On Wednesday morning the University of Lethbridge became the first post-secondary institution to sign the Buffalo Treaty of Cooperation Revival and Restoration.
The treaty hopes to "honour, recognize and revitalize" the relationship between people and buffalo. It highlights a commitment to buffalo conservation and acknowledges the animal's ecological and cultural significance.
The document was first signed by seven nations in 2014. The first signatories included the Piikani, Kainai, Siksika, and Tsuut'ina nations of Alberta and the Blackfeet Nation of Montana. Since then over 40 other nations in Canada and the United States have signed on. Institutions and individuals are also able to join as supporters.
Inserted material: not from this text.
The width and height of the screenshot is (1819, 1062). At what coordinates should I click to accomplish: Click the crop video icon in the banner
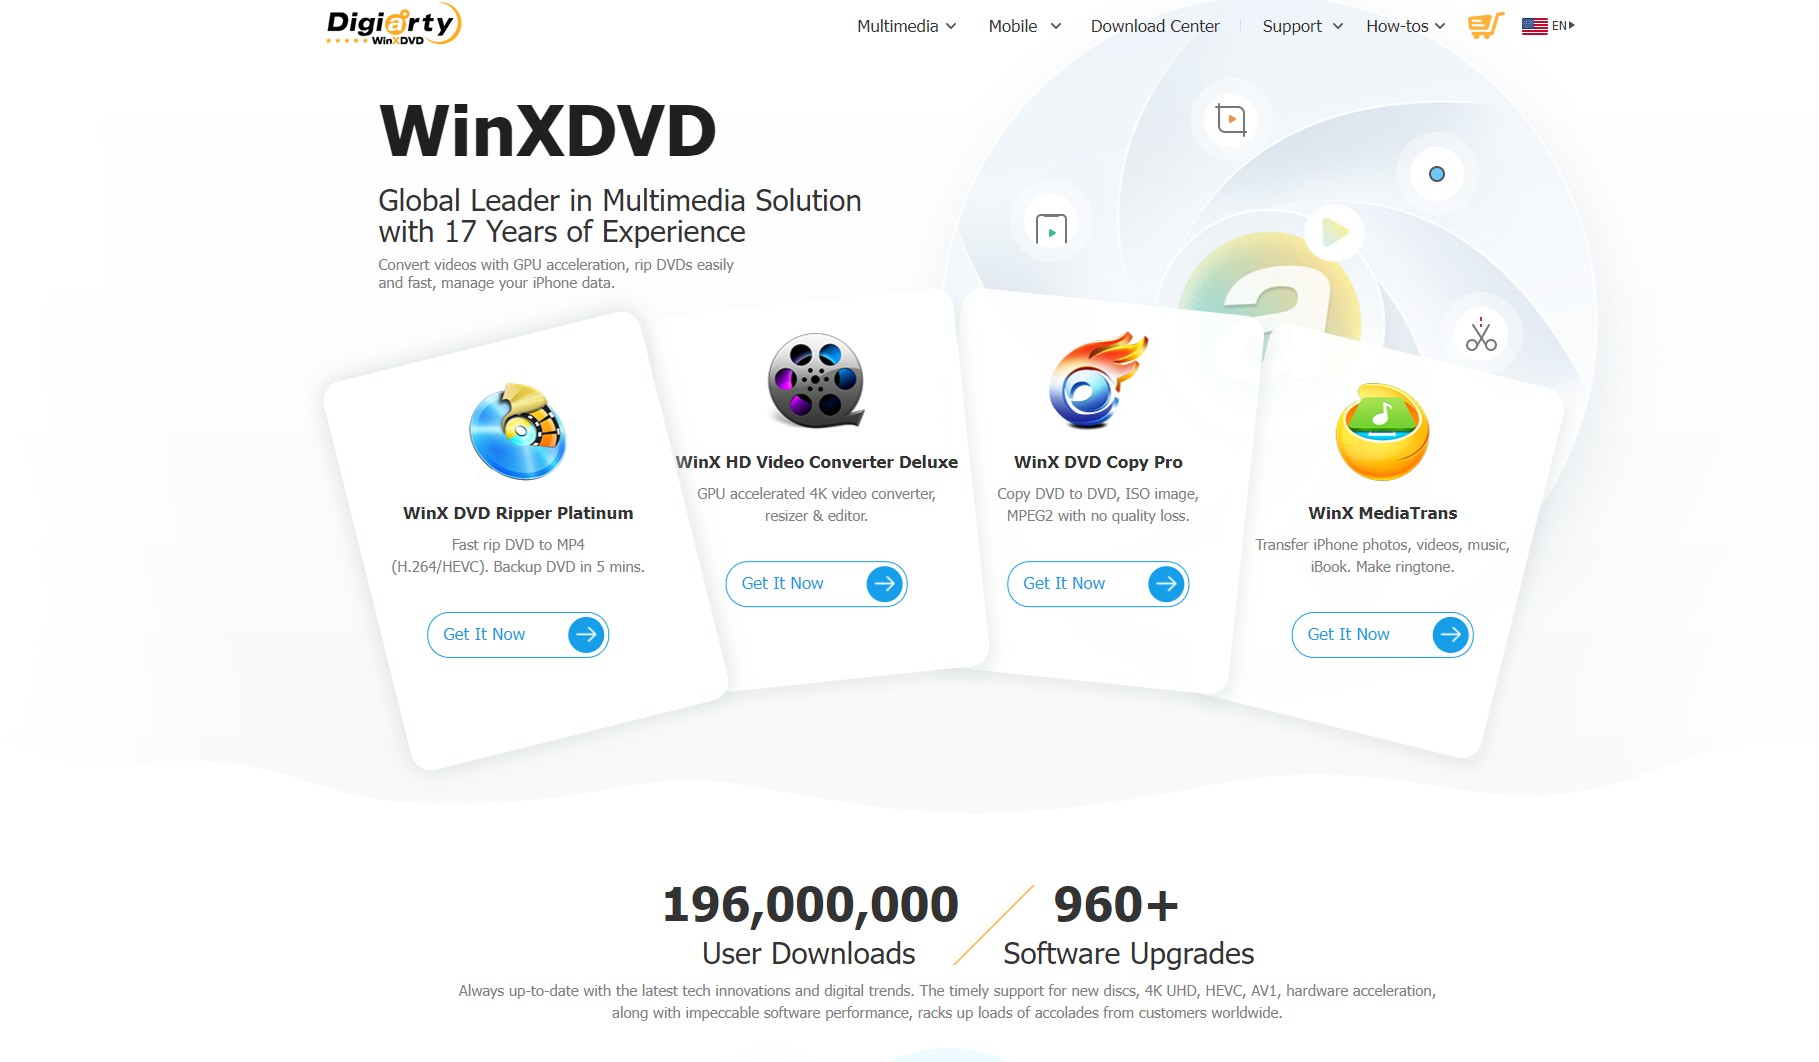(1231, 120)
Treaty worthy of celebration, says Vice Provost
"It's a momentous occasion for celebration," said Vice Provost, Iniskim Indigenous Relations Leroy Little Bear.
"It sets a precedent for other cities, schools and so on to do the same because in the long run we need to do something about our environment," said Little Bear.
According to the Wildlife Conservation Society Canada, there were between 30 to 60 million buffalo — or bison as they're also known — in North America during pre-colonial times. The animal was influential in shaping grassland ecosystems. By the late 1800s the population had massively dwindled due to over hunting and "indiscriminate slaughter."
The treaty makes a commitment to conservation efforts and recognizes the animal as a spiritual, economic and cultural resource.
University president Mike Mahon says this is another step in the school's strengthening relationships with Indigenous nations.
While addressing the crowd, Mahon noted the university has a history of strong relationships with Indigenous communities that stretches back to Little Bear's time spearheading the Indigenous studies department — one of Canada's first — in Lethbridge in the late 70s.
One of many buffalo connections for university
Little Bear says the university has always had a relationship with buffalo, from its Blackfoot name Iniskim, which means Sacred Buffalo Stone, to "The Buffalo" sculpture of the animal on a coulee south of university hall.
In 1982 student Reed Spencer created the sculpture for a class and placed it there expecting it to be removed. Instead the school community purchased it from Spencer and it has been a permanent fixture of the campus ever since.
It is also a full circle moment for Little Bear, since while the treaty was first signed in Montana, it was drafted on campus.
There were other signatories on hand: Mayor Blaine Higgin and several members of council were in attendance to sign on for the City of Lethbridge.
"I'm very happy that council and mayor would support this initiative," said Charlene Bruised Head-Mountain Horse, who is with the city's Indigenous relations office.
"I know there is a huge commitment within the city council plan to work on building positive relations with all Indigenous peoples here in the city of Lethbridge."
"So the symbolic nature of this is solidifying that there is a connection and continuation for that work to be done and it is a priority of our city council," she added.
After the event, many students and community members lined up to also sign the treaty.
The event was part of the university's Indigenous Awareness Week, which ends on March 10.